Davies J also noted the following as giving rise to serious concerns about the competency of the Sino management:

  • Sino’s major shareholder, chairman and managing director admitted that he had no knowledge or understanding of the Australian public company regulatory regime and totally relied on the 2 Australian directors.  Further, as he was unable to read or write English, he did not read the prospectus documents, despite signing them on behalf of Sino as chairman; and
  • Sino’s solicitors had provided advice in May 2015 that the Sino management was dysfunctional and suggesting that the Chinese executive management were “incompetent, wilfully disregarding governance obligations and/or are dishonest”, and that the non-executive Board was unable to change management behaviour because of distance and language.

Contingent claims and the ‘fair value’ of a company for compulsory acquisition purposes:  In the matter of Australian Water Holdings Pty Limited [2016] NSWCA 254.

This case illustrates that it may be appropriate to defer the resolution of disputes as to the ‘fair value’ of shares under section 667C of the Corporations Act 2001 (Cth) where there are potential contingent claims to be determined and which will have a direct bearing on the fair value. 

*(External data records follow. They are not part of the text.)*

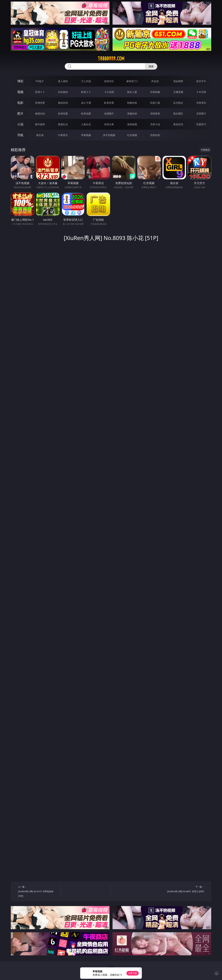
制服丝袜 (132, 103)
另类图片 (201, 113)
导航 (20, 135)
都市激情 (40, 124)
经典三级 (155, 103)
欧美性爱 (109, 103)
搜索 (151, 66)
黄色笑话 (178, 124)
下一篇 (184, 889)
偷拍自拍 (63, 103)
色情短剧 (155, 135)
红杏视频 (132, 135)
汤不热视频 (109, 135)
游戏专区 (109, 81)
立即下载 (133, 973)
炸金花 (155, 81)
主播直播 (178, 92)
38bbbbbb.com (111, 59)
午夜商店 (63, 135)
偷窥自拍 (40, 113)
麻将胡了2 (132, 81)
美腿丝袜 (132, 113)
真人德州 (63, 81)
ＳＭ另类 (201, 92)
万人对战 (86, 81)
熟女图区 (178, 113)
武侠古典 (109, 124)
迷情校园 (132, 124)
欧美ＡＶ (86, 92)
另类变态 (201, 103)
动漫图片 (109, 113)
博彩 (20, 81)
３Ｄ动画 (109, 92)
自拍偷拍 (63, 92)
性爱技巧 (201, 124)
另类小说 (155, 124)
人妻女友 (86, 124)
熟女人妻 (132, 92)
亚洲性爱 (40, 103)
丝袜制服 (155, 92)
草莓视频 (86, 135)
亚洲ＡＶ (40, 92)
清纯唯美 (155, 113)
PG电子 (40, 81)
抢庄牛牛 (201, 81)
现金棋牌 (178, 81)
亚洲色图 (63, 113)
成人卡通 (86, 103)
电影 (20, 102)
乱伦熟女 (178, 103)
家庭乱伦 (63, 124)
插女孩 (40, 135)
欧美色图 (86, 113)
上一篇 (38, 892)
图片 (20, 113)
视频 (20, 92)
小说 (20, 124)
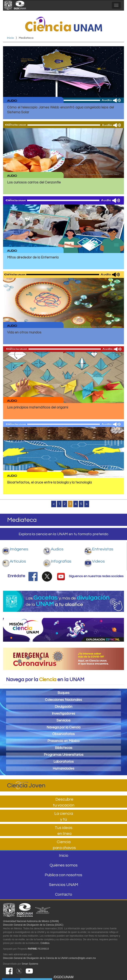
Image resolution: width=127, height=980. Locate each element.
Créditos (45, 943)
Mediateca (22, 520)
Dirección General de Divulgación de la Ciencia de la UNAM (35, 958)
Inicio (10, 38)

Certain minority shareholders of Australian Water Holdings Pty Limited (AWH) gave notice under section 664E of the Corporations Act 2001 (Cth) (Act) that they objected to compulsory acquisition notices given by BG&E Management Pty Limited (Notices).  There were also current proceedings in the Federal Court in relation to claims against AWH and its directors and others, and some of the Federal Court applicants had indicated that they proposed to amend their pleading to bring certain derivative proceedings on behalf of AWH against some of the respondents.

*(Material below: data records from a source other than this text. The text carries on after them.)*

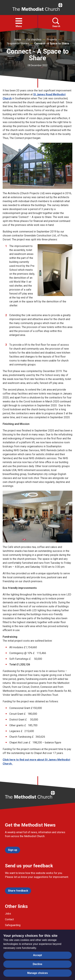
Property (52, 40)
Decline (38, 964)
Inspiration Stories (18, 43)
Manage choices (38, 973)
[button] (19, 21)
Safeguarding (13, 925)
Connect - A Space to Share (52, 43)
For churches (34, 40)
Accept (38, 955)
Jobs (8, 913)
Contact (9, 920)
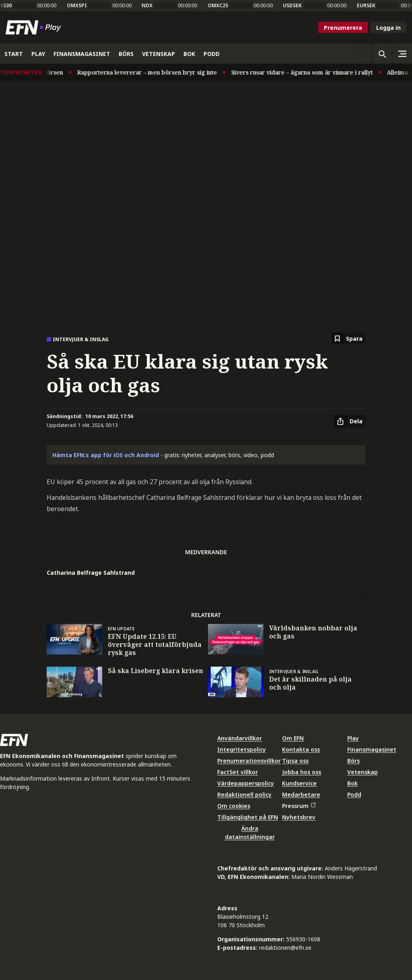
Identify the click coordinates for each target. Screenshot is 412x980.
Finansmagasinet (372, 749)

Brereton J in the New South Wales Supreme Court observed that the essential issue in relation to the Notices (which were accompanied by an independent expert report) was whether they had given a ‘fair value’ for the AWH shares for the purposes of section 667C of the Act, with a key component being whether the proposed derivative claims were relevant in assessing that fair value.

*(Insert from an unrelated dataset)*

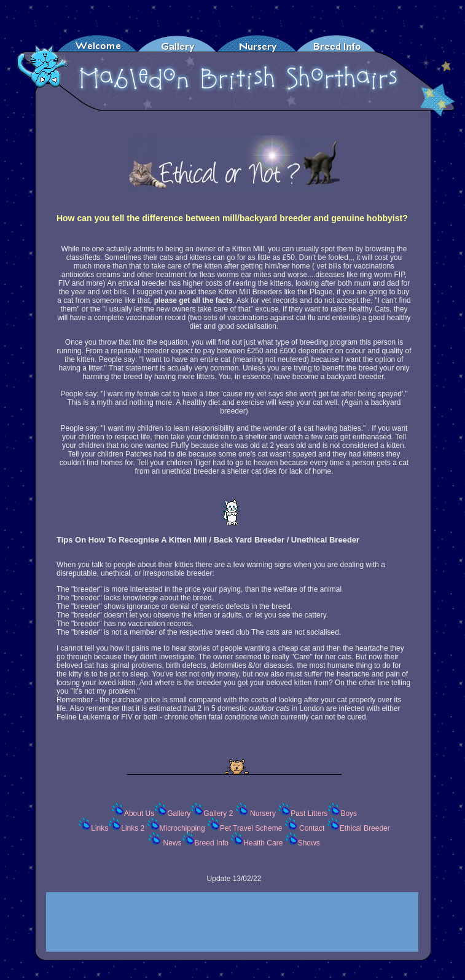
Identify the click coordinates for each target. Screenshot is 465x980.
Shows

In transferring the compulsory acquisition proceedings to the Federal Court where the proposed derivative claims were to be held, Brereton J held that:

  • fair value for the purposes of section 667C is the ‘true or intrinsic’ value, as opposed to the market value;
  • it would be inconsistent with the policy behind section 667C to allow the majority shareholders to benefit, to the detriment of the minority, from a market that was uninformed, or an underlying asset that existed but was unknown at the valuation date;
  • the proposed derivative claims were assets of AWH (as causes of action that had accrued at the date of valuation) even though they may not have been identified, and attribution of a value to them was therefore an essential element of determining the fair value of the AWH shares as at the valuation date;
  • attributing value to a contingent asset (such as the proposed derivative claims) is usually a valuation of the contingency discounted (as the outcome is not known) for the risk of non-success or irrecoverability and for cost and delay in recovery.  However, in terms of the quantum and the prospects of success, it will involve considering (in less detail and less conclusively) the same facts and issues that arise in ultimately determining the claim.  There would therefore be a substantial overlap of evidence, argument and judgment between the compulsory acquisition proceedings and the proposed derivative claims if they were held in separate courts;
  • there was no reason why the Court could not have regard to events that took place after the date of valuation and, whilst emphasising that it will not always be appropriate to defer compulsory acquisition proceedings until contingent assets and liabilities have crystallised, in circumstances where the proposed derivative claims would be determined anyway, then ‘knowledge should be preferred to speculation’; an
  • the determination of the compulsory acquisition proceedings first might jeopardise the viability of the proposed derivative claims and adversely impact on the minority shareholders’ standing in relation to those claims.